In the coastal waters that lie between the Great Bear Rainforest and Haida Gwaii, ecological knowledge of marine birds, their at-sea distributions and abundances, patterns of change and the environmental mechanisms that underpin them remain very poorly understood. In particular, in seasons other than summer, the shallow waters of places such as Dogfish Banks and the winding waterways of the inlets are little known from a scientific perspective.

Already, a number of marine bird species on the British Columbian coast are considered to be at elevated risk of extinction and have demonstrated a pronounced vulnerability to a host of anthropogenic threats, including oil spills, introduced predators and climate change. This, combined with a relative lack of baseline information for marine birds at sea, placed marine birds in a conservation predicament that, in Raincoast’s view, required urgent attention. And although the issues marine birds face are vast and numerous, major knowledge gaps regarding baseline information, particularly distribution and abundance, are resolvable through intensive at-sea surveys.

That being said, British Columbia’s marine birds have benefited from over a century of scientific research and conservation efforts. Several hundred biologists, naturalists and bird enthusiasts, among them individuals such as Charles Guiguet and Ian McTaggart Cowan, have devoted significant portions of their lives to the study and conservation of British Columbia’s marine birds. Further, Environment Canada has been surveying marine birds aboard ships-of-opportunity for several decades.
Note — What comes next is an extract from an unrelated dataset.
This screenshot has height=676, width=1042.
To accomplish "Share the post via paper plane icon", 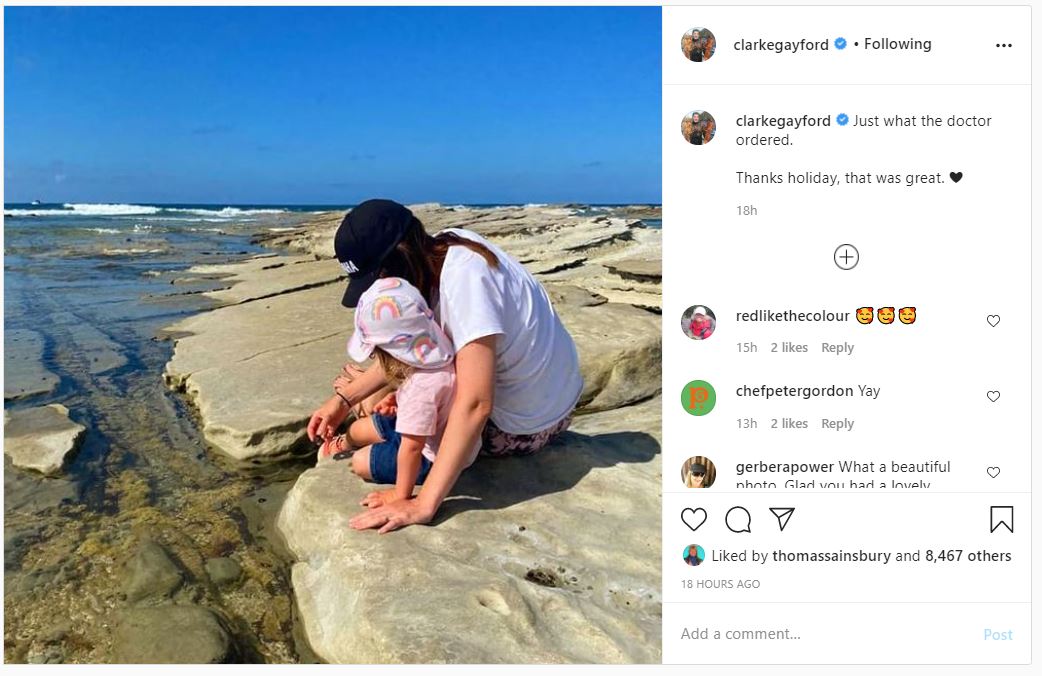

But the waters that stretch from Dixon Entrance to Queen Charlotte Sound are remote and dangerous, making access more difficult, expensive and time-consuming than waters elsewhere in British Columbia. As such, significant knowledge gaps in these remote areas remain. Into this gap slid Raincoast, a small NGO that had never before focused on marine birds or mammals, which committed to undertake the largest-to-date, systematic, at-sea survey in this region of British Columbia and to provide quantitative baselines for numerous at-risk marine species.

From At Sea with the Marine Birds of the Raincoast © Caroline Fox, 2016, Rocky Mountain Books.